25 Dec How is Music Streaming Working Out?
The future of music streaming services looks incredibly promising. However, the journey to that future and which services will come out on top are still up in the air.
Just like video streaming, the main strategy for music streaming has been to gather as many subscribers as possible, whether they pay or not, and to stock up on content, with the focus on profitability coming later. This approach has worked so far, to an extent. But how can these services turn their subscribers into a profitable venture?
There are significant costs involved in gaining new subscribers, and even bigger costs in acquiring content and maintaining the systems to support them. Up until now, music streaming services have been hesitant to raise prices, but that’s starting to change.
Goldman Sachs, in their June report, pointed out that music streaming is one of the most under-monetized forms of entertainment in the music industry. The report highlighted that consumers are spending 40% less on music today, as a percentage of their total entertainment budget, compared to the peak spending in 1998.
This led Goldman Sachs to conclude: “This supports our belief that any price increases can be passed onto consumers with minimal churn.”

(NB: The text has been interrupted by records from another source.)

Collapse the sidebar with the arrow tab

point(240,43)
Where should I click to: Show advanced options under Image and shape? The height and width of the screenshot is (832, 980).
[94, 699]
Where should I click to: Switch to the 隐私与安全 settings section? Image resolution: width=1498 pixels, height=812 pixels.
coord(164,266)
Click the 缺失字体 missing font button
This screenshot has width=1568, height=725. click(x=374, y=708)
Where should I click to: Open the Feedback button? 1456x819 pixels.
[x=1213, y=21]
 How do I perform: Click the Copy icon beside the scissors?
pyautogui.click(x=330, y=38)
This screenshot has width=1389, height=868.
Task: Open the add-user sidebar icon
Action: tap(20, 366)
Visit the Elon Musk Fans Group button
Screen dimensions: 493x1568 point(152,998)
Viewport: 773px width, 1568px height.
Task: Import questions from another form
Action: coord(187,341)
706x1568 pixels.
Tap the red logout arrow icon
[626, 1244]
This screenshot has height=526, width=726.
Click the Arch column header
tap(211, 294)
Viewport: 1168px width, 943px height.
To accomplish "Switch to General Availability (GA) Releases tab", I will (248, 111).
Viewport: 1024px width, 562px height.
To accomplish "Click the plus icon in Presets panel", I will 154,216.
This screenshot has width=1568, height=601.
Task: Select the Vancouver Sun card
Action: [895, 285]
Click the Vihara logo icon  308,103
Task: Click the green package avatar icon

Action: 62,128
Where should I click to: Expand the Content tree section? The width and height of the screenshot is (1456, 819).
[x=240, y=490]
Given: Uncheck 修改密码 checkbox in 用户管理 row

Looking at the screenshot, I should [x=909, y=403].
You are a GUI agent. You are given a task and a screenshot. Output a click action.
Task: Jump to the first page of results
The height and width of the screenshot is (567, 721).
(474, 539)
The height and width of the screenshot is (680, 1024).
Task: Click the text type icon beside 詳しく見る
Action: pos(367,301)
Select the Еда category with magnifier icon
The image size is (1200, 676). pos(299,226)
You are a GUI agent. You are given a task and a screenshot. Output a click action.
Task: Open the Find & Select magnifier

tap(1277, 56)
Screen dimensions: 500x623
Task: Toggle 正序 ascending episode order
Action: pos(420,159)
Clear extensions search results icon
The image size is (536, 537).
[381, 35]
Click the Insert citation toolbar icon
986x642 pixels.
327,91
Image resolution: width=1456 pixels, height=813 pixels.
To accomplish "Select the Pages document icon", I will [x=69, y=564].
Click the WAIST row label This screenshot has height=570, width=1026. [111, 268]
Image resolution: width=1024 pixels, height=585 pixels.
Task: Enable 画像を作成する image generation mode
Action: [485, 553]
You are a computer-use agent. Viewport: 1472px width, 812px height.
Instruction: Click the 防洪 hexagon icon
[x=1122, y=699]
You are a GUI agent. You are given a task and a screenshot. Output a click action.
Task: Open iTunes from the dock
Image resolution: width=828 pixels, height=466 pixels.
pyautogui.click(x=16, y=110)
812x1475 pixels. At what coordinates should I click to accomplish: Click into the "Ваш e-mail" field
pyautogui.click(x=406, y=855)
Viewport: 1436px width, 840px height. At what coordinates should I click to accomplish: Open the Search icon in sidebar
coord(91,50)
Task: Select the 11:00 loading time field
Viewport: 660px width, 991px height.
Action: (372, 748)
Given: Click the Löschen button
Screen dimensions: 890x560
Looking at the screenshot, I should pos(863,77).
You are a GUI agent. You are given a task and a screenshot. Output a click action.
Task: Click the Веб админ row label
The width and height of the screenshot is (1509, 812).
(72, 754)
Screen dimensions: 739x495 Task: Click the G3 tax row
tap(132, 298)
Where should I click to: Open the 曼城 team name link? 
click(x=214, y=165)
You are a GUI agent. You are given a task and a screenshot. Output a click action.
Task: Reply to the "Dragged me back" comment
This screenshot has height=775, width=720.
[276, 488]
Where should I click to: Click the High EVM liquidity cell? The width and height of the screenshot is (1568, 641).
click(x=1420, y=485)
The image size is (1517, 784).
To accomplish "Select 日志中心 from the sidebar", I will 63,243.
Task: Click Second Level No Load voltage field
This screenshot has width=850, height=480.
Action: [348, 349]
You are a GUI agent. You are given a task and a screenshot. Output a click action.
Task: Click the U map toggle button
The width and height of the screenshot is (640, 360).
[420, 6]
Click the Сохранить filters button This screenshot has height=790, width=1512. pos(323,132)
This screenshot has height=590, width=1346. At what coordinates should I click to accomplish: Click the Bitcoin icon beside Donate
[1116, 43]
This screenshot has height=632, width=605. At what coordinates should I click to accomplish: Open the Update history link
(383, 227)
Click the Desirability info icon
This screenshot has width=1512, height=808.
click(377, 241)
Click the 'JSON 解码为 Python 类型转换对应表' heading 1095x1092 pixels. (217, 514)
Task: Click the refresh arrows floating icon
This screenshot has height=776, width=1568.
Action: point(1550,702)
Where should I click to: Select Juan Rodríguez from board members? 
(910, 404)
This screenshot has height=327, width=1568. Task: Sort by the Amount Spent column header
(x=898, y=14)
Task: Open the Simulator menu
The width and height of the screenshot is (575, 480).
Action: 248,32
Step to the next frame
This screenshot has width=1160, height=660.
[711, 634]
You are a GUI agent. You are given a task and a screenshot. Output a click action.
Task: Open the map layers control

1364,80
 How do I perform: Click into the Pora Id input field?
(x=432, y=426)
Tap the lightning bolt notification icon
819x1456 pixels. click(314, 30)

Recently, music streaming services have started to increase prices, citing reasons like inflation, licensing fees, and the cost of delivering high-quality content. For instance, in October, Apple Music raised the price of its individual subscription in the U.S. from $9.99 to $10.99 per month. Spotify is also considering a similar move.
Will these subscription price hikes cover the costs of operations and acquiring new music catalogs, podcasts, and audiobooks? And with ongoing price increases and inflation, will subscribers leave to find a better deal?
One solution is for music streaming services to gain more control over the data on how customers use their services. This would allow them to create more sophisticated business models and pricing plans, beyond the current ad-based services, flat-rate subscriptions, and family plans.
With a flat-rate subscription, when usage goes up, operating costs also rise, but revenue doesn’t. By having full control over customer usage data, services can offer better deals to customers who use the service less, and charge more to those who use it a lot.